Voici une hypothèse : nous considérons l’économie canadienne comme avant tout assise sur ses ressources naturelles. Cela pourrait justifier que l’on n’ait pas de réelle culture de l’innovation, d’une part, et que d’autre part nous nous contentions du confort tranquille d’être assis sur des milliards enfouis, cadeau de la providence. Nous ne serions pas les seuls : pensons à l’Australie, au Chili, à l’Afrique du Sud, entre autres. Je travaille dans un milieu universitaire et j’ai un immense respect – immense – pour l’intellect et la créativité de l’être humain. Mais de façon réaliste, notre avantage comparatif, est-ce le pétrole et l’électricité, ou sont-ce les neurones et autre matière grise?

Je veux être clair : si nous bénéficions de rentes considérables relativement à notre dotation nationale en ressources naturelles, la question est de savoir comment en déployer l’avantage. Manifestement, la progression de l’éducation, de la recherche, du savoir constitue une priorité indiscutable. Au-delà de l’avantage objectif que ces rentes nous procurent, avons-nous l’appétit et la compétitivité pour assurer un leadership en matière d’invention et d’innovation? Et qui plus est, sommes-nous prêts, collectivement, à assurer l’édification de capital qui permettrait à ces « bonnes idées » de se former, puis de se déployer mondialement? Je suis désolé si j’ai plus de questions que de réponses.
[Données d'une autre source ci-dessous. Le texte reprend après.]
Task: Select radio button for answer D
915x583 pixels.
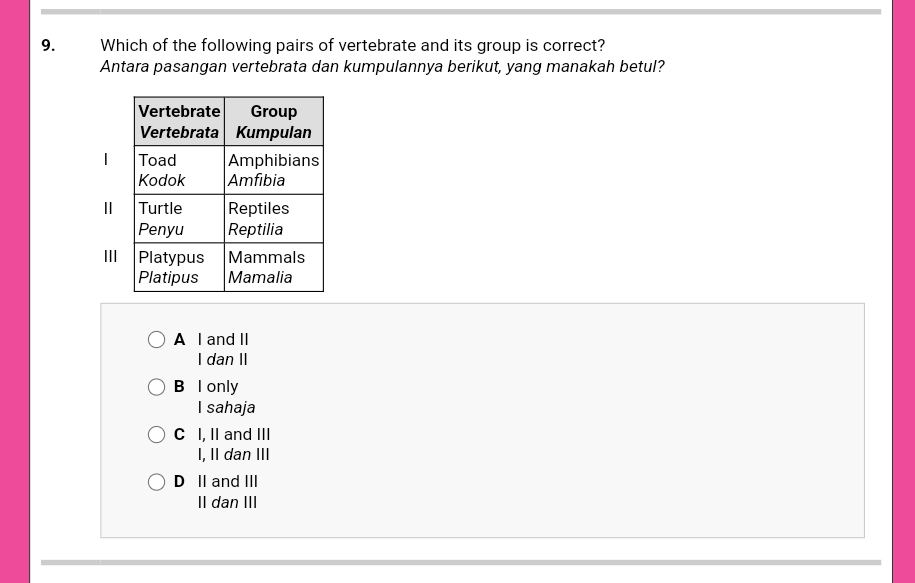Action: tap(156, 482)
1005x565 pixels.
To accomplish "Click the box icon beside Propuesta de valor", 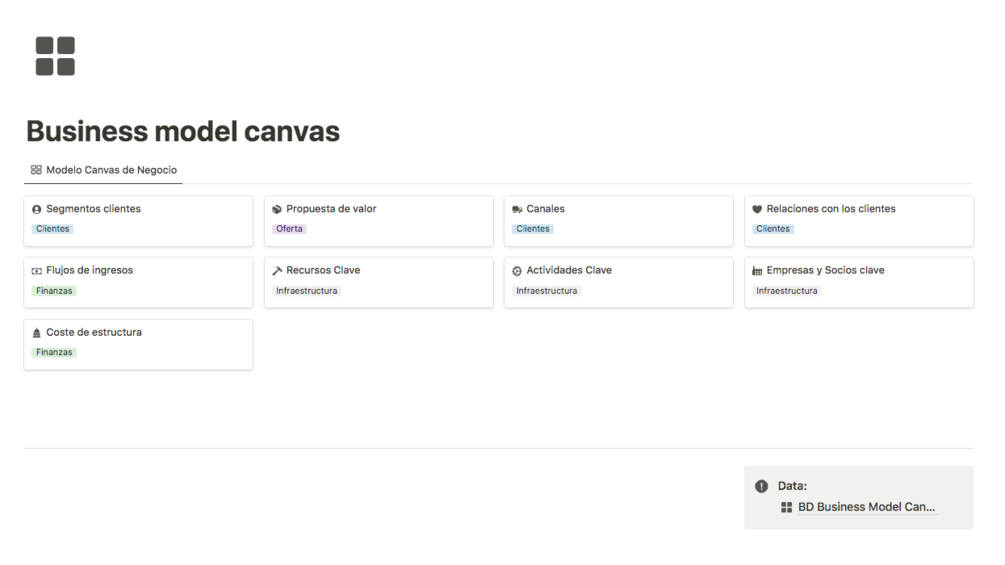I will pos(277,210).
Ce qui m’amène à la gouvernance. Quel terme galvaudé! Servi à toutes les sauces, il veut dire bien des choses, selon l’intention de l’utilisateur qui le maniera plus ou moins habilement. Dans ce contexte, je l’emploierai dans l’acception suivante, soit comme voulant exprimer une approche normative à la conduite des affaires économiques. En clair : qu’est-ce qui devrait être fait pour notre économie?
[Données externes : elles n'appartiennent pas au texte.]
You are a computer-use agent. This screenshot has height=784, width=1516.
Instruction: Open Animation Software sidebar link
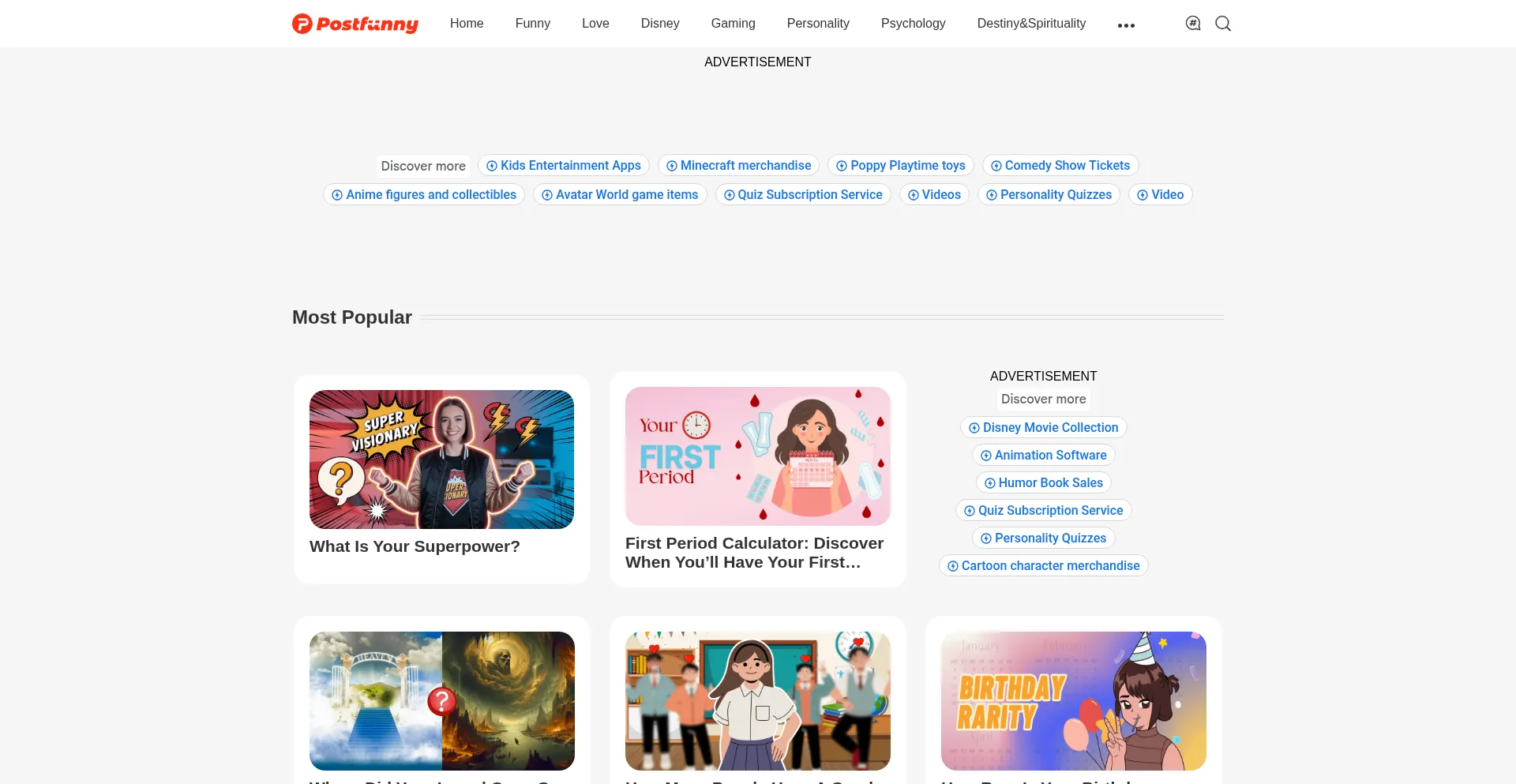(1044, 456)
Selon moi, nous devons encourager d’une façon plus importante la prise de risques calculés menant à l’innovation. Nous devons encourager la formation d’entreprises, elle-même tributaire de la création de capital et de son déploiement sur des créneaux prometteurs. Nous devons, pour ce faire, assurer des formations de qualité mondiale à nos étudiants, mais plus encore, nous devons leur inculquer le goût d’inventer, la confiance en soi nécessaire pour créer, le culot de penser autrement et de contester les idées établies voire reçues, et surtout, nous devons faire preuve de modestie.

Arrêtons, à titre d’exemple, de comparer Montréal à New York, Paris ou Londres. Pas pareil. Dégonflons ce ballon. Regardons-nous dans la glace et comprenons que sur l’échiquier mondial, c’est à nous de bien identifier notre place. Posons-nous la question : avant de se mesurer au reste de la planète, ne devrions-pas clairement assurer nos avantages comparatifs? J’ai vécu aux États-Unis pendant plusieurs années : pour les Américains, c’est dans leur ADN de se comparer assez agressivement. Ils ont confiance de pouvoir se mesurer à tous. Aucune raison pour ne pas en faire autant ici.

Au final, c’est un peu un plaidoyer pour une confiance en soi collective accrue dont il s’agit. Faisons de notre richesse phénoménale, qui nous est donnée, un levier formidable d’innovation. Comme disait Archimède, avec un levier suffisamment long, on peut lever le monde.